> **INPUT DATA**:
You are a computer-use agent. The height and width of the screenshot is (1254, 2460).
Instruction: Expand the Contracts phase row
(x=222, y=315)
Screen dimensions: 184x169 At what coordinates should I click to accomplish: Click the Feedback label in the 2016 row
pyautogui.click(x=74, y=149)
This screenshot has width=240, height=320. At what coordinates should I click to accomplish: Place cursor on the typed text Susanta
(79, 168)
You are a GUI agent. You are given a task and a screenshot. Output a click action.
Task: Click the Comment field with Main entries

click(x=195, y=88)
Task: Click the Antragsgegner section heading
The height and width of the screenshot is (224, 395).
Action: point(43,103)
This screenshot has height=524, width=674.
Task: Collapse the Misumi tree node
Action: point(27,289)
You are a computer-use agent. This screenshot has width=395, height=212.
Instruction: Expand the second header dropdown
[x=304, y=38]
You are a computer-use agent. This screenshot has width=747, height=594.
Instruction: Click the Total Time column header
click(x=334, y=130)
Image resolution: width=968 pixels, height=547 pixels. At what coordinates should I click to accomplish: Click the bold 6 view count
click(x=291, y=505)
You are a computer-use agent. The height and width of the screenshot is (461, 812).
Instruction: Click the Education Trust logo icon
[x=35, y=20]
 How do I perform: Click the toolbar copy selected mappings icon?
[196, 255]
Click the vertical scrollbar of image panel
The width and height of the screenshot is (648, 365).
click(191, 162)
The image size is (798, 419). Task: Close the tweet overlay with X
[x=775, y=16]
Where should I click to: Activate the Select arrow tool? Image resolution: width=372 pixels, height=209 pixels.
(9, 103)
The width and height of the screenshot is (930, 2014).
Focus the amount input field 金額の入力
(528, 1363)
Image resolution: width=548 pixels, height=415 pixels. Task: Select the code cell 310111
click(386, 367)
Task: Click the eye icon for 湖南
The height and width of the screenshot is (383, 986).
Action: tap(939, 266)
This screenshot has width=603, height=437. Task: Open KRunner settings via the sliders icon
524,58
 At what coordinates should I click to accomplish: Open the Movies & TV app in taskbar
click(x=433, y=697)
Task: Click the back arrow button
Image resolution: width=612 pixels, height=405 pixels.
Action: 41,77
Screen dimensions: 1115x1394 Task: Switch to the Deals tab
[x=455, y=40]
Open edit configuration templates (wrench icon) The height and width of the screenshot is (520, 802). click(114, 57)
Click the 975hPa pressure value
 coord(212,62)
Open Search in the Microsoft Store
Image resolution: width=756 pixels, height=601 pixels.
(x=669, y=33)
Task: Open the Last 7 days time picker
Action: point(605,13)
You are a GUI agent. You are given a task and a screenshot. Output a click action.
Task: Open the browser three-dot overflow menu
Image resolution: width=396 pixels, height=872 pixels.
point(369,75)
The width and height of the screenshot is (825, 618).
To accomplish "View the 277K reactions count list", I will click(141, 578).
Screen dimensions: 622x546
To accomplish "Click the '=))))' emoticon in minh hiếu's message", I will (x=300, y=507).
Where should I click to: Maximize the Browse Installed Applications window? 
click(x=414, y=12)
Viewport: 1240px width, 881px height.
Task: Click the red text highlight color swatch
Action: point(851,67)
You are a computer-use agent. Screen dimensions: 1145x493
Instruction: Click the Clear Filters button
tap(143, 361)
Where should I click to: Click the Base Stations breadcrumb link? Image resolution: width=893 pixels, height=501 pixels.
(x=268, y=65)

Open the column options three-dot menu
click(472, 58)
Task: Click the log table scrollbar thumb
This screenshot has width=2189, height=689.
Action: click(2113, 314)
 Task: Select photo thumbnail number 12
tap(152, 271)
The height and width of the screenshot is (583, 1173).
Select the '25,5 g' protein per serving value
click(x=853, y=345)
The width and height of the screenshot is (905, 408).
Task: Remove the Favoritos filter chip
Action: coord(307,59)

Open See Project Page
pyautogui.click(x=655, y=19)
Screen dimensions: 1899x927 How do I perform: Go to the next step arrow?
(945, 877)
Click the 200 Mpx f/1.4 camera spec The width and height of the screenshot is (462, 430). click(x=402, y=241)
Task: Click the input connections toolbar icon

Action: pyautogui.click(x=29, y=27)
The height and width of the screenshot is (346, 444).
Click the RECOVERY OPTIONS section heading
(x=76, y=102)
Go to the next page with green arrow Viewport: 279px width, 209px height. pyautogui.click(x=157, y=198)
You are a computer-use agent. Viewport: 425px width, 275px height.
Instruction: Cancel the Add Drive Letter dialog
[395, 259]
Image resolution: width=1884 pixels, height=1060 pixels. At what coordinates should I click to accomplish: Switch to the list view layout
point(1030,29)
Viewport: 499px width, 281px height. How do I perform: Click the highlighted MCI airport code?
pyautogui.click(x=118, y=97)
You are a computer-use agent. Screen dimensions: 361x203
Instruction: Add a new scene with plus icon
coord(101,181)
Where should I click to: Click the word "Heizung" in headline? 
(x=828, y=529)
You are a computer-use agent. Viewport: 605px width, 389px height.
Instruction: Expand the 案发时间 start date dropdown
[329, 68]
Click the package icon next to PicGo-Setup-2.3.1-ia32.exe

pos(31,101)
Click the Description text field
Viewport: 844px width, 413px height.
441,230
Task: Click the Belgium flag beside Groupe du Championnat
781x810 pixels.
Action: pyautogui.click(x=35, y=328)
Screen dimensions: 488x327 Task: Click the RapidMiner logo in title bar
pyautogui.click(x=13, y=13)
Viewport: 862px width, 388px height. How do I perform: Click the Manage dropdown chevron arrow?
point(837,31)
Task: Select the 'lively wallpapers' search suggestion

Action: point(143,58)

> **AIM OF THE EXERCISE**:
Every line above that includes the string "will" needs to be copied.

> **EXPECTED ANSWER**:
To accomplish "View the 277K reactions count list", I will click(141, 578).
To accomplish "Click the '=))))' emoticon in minh hiếu's message", I will (x=300, y=507).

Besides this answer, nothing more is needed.